Saved data entries
────────────────────
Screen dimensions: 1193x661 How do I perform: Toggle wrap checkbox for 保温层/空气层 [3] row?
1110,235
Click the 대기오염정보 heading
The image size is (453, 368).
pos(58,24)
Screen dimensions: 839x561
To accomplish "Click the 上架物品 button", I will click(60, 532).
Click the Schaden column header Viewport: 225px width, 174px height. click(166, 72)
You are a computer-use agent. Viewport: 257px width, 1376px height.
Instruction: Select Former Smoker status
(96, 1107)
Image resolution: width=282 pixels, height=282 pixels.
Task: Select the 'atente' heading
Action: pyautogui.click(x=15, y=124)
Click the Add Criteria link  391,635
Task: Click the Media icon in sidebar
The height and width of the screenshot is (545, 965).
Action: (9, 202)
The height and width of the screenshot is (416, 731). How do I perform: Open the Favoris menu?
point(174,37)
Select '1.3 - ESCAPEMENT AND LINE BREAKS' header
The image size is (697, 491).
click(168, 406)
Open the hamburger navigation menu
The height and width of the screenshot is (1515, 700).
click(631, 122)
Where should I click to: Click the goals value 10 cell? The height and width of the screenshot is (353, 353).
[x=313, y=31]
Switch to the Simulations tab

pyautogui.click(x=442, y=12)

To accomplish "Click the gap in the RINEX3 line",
────────────────────
• _Assignment_
Output the entries exactly.

• _Output below_
Screen dimensions: 1193x661 How do I perform: Toggle wrap checkbox for 保温层/空气层 [3] row?
1110,235
Click the 대기오염정보 heading
The image size is (453, 368).
pos(58,24)
Screen dimensions: 839x561
To accomplish "Click the 上架物品 button", I will click(60, 532).
Click the Schaden column header Viewport: 225px width, 174px height. click(166, 72)
You are a computer-use agent. Viewport: 257px width, 1376px height.
Instruction: Select Former Smoker status
(96, 1107)
Image resolution: width=282 pixels, height=282 pixels.
Task: Select the 'atente' heading
Action: pyautogui.click(x=15, y=124)
Click the Add Criteria link  391,635
Task: Click the Media icon in sidebar
The height and width of the screenshot is (545, 965).
Action: (9, 202)
The height and width of the screenshot is (416, 731). How do I perform: Open the Favoris menu?
point(174,37)
Select '1.3 - ESCAPEMENT AND LINE BREAKS' header
The image size is (697, 491).
click(168, 406)
Open the hamburger navigation menu
The height and width of the screenshot is (1515, 700).
click(631, 122)
Where should I click to: Click the goals value 10 cell? The height and width of the screenshot is (353, 353).
[x=313, y=31]
Switch to the Simulations tab

pyautogui.click(x=442, y=12)

To accomplish "Click the gap in the RINEX3 line",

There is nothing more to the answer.